Write out the entries below exactly. End with the line that contains "Given: Click avatar of man in tie at top".

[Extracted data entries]
>>>>>

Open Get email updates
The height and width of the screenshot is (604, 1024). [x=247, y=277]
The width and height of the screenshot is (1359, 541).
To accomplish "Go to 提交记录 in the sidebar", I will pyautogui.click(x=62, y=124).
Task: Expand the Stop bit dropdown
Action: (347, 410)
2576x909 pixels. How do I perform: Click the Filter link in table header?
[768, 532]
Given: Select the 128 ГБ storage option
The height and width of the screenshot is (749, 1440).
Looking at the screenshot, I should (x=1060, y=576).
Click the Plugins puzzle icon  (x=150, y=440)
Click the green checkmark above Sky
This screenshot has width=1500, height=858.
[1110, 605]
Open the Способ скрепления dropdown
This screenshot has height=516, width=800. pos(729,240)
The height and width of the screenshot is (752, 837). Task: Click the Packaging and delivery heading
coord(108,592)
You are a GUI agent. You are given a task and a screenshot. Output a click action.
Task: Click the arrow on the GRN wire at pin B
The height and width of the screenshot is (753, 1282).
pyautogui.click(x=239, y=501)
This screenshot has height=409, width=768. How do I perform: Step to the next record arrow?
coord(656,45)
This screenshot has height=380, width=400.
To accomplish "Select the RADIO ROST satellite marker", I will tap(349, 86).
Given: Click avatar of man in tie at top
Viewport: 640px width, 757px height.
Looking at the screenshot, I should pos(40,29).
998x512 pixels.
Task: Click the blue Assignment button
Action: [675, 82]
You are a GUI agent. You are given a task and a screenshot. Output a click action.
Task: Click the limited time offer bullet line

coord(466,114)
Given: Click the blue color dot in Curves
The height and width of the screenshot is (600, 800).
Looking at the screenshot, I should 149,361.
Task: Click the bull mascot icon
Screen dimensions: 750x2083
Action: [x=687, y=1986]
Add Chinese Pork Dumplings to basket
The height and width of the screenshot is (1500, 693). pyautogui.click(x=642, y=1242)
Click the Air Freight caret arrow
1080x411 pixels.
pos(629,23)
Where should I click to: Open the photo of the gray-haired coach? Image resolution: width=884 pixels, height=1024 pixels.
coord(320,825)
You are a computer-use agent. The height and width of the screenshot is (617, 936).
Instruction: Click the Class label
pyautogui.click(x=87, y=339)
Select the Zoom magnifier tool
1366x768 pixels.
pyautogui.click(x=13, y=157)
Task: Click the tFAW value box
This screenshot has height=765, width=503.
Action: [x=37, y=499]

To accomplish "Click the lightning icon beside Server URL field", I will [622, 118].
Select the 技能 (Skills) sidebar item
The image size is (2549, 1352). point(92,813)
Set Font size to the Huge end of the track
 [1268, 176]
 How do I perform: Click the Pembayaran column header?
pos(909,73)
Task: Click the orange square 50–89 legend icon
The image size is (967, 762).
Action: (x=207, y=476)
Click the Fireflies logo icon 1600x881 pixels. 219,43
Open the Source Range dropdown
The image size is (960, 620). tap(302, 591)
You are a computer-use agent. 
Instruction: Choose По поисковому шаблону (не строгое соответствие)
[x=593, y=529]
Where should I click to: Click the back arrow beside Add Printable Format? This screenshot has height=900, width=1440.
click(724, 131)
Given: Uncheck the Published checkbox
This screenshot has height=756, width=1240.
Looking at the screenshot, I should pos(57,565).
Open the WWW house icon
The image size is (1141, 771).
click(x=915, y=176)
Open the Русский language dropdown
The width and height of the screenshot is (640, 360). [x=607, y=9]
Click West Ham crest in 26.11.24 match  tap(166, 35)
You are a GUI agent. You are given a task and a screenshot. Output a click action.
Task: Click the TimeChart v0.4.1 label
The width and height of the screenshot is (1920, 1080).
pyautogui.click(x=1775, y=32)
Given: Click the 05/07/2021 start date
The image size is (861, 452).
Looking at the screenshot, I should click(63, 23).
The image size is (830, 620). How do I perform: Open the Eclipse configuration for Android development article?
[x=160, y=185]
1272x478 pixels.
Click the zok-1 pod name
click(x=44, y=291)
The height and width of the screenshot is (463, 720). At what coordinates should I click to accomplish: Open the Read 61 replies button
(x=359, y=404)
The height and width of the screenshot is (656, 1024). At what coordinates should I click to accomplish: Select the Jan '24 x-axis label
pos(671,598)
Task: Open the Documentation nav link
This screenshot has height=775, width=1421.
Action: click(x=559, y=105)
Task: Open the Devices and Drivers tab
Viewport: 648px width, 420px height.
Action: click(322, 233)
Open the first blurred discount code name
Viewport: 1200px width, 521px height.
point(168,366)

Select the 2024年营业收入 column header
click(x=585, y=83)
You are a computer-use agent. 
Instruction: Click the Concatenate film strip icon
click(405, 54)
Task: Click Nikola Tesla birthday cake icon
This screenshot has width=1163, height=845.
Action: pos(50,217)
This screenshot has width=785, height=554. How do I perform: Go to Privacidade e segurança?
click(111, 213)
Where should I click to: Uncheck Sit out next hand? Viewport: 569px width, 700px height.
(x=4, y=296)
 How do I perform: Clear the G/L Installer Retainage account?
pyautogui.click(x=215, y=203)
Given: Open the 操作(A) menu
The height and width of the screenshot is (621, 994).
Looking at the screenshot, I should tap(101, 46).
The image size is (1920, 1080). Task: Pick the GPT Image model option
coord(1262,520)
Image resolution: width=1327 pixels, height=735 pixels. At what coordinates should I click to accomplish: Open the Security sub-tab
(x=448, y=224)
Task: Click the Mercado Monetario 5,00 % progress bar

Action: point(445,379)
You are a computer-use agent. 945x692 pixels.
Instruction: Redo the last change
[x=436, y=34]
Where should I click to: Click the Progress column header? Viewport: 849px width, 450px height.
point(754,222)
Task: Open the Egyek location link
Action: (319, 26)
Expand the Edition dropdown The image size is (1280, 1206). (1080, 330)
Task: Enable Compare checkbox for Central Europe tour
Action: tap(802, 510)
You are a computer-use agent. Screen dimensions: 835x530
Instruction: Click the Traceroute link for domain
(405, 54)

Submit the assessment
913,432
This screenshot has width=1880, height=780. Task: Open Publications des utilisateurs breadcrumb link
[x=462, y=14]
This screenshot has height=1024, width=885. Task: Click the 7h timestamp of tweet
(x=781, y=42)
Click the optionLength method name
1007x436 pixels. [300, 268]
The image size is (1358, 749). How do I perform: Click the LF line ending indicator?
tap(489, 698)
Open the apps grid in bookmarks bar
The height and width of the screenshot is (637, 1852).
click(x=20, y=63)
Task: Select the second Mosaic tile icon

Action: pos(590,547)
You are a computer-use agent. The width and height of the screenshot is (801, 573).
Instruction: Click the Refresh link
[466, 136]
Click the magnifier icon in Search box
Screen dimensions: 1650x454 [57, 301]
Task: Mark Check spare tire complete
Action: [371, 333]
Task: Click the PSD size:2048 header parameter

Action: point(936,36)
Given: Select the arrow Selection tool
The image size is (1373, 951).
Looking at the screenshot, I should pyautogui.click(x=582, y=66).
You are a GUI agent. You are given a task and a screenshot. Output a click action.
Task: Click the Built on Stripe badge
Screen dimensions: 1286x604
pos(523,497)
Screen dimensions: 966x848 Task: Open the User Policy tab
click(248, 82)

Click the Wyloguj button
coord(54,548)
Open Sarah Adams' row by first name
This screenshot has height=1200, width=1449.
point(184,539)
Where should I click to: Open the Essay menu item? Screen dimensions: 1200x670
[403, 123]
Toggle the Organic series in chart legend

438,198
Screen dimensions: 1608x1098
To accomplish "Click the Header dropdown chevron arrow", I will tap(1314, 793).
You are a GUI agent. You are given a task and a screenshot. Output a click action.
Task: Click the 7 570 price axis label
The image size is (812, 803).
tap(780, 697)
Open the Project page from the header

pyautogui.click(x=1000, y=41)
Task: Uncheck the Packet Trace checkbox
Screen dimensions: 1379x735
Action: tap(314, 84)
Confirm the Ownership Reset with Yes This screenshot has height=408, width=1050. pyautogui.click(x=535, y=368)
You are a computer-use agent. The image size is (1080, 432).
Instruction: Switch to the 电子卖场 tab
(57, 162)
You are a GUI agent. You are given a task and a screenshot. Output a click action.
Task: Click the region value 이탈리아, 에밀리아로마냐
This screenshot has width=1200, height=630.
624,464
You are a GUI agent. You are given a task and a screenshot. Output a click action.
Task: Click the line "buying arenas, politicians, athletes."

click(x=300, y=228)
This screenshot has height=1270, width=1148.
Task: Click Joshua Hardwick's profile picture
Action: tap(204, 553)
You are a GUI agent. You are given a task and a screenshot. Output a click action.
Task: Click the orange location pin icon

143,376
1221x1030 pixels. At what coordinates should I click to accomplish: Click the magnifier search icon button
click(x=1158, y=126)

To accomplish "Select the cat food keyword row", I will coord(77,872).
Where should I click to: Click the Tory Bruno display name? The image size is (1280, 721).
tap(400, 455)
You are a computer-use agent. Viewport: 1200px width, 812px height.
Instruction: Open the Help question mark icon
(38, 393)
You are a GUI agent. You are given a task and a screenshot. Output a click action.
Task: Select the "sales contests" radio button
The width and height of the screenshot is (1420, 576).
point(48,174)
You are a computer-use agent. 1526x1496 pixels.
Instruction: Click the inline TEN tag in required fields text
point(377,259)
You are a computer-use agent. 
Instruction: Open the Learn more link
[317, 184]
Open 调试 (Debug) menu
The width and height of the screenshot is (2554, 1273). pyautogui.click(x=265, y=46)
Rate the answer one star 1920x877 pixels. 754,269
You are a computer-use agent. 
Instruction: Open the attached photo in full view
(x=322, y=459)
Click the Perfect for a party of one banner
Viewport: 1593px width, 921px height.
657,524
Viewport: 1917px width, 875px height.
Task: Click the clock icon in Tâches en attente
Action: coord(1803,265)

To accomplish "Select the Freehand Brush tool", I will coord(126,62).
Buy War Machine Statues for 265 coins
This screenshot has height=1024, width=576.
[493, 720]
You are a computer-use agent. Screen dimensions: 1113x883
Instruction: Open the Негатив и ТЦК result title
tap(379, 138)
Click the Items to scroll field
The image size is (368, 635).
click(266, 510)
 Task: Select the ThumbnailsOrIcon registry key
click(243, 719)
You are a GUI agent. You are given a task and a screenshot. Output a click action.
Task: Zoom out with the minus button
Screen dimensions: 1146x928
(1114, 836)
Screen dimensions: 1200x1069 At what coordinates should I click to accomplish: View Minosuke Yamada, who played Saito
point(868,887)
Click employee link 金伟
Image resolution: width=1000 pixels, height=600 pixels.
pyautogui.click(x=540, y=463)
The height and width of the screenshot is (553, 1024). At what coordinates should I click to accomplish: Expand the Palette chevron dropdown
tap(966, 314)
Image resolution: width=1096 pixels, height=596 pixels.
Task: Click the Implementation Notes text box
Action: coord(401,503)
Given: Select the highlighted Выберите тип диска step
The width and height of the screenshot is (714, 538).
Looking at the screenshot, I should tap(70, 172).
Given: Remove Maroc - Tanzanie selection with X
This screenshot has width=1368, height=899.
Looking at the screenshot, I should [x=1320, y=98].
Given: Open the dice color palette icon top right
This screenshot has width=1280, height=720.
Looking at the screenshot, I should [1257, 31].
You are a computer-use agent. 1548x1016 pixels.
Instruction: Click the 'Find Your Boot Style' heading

<<<<<

ANSWER TO THIS EXERCISE:
Open Get email updates
The height and width of the screenshot is (604, 1024). [x=247, y=277]
The width and height of the screenshot is (1359, 541).
To accomplish "Go to 提交记录 in the sidebar", I will pyautogui.click(x=62, y=124).
Task: Expand the Stop bit dropdown
Action: (347, 410)
2576x909 pixels. How do I perform: Click the Filter link in table header?
[768, 532]
Given: Select the 128 ГБ storage option
The height and width of the screenshot is (749, 1440).
Looking at the screenshot, I should (x=1060, y=576).
Click the Plugins puzzle icon  (x=150, y=440)
Click the green checkmark above Sky
This screenshot has width=1500, height=858.
[1110, 605]
Open the Способ скрепления dropdown
This screenshot has height=516, width=800. pos(729,240)
The height and width of the screenshot is (752, 837). Task: Click the Packaging and delivery heading
coord(108,592)
You are a GUI agent. You are given a task and a screenshot. Output a click action.
Task: Click the arrow on the GRN wire at pin B
The height and width of the screenshot is (753, 1282).
pyautogui.click(x=239, y=501)
This screenshot has height=409, width=768. How do I perform: Step to the next record arrow?
coord(656,45)
This screenshot has height=380, width=400.
To accomplish "Select the RADIO ROST satellite marker", I will tap(349, 86).
Given: Click avatar of man in tie at top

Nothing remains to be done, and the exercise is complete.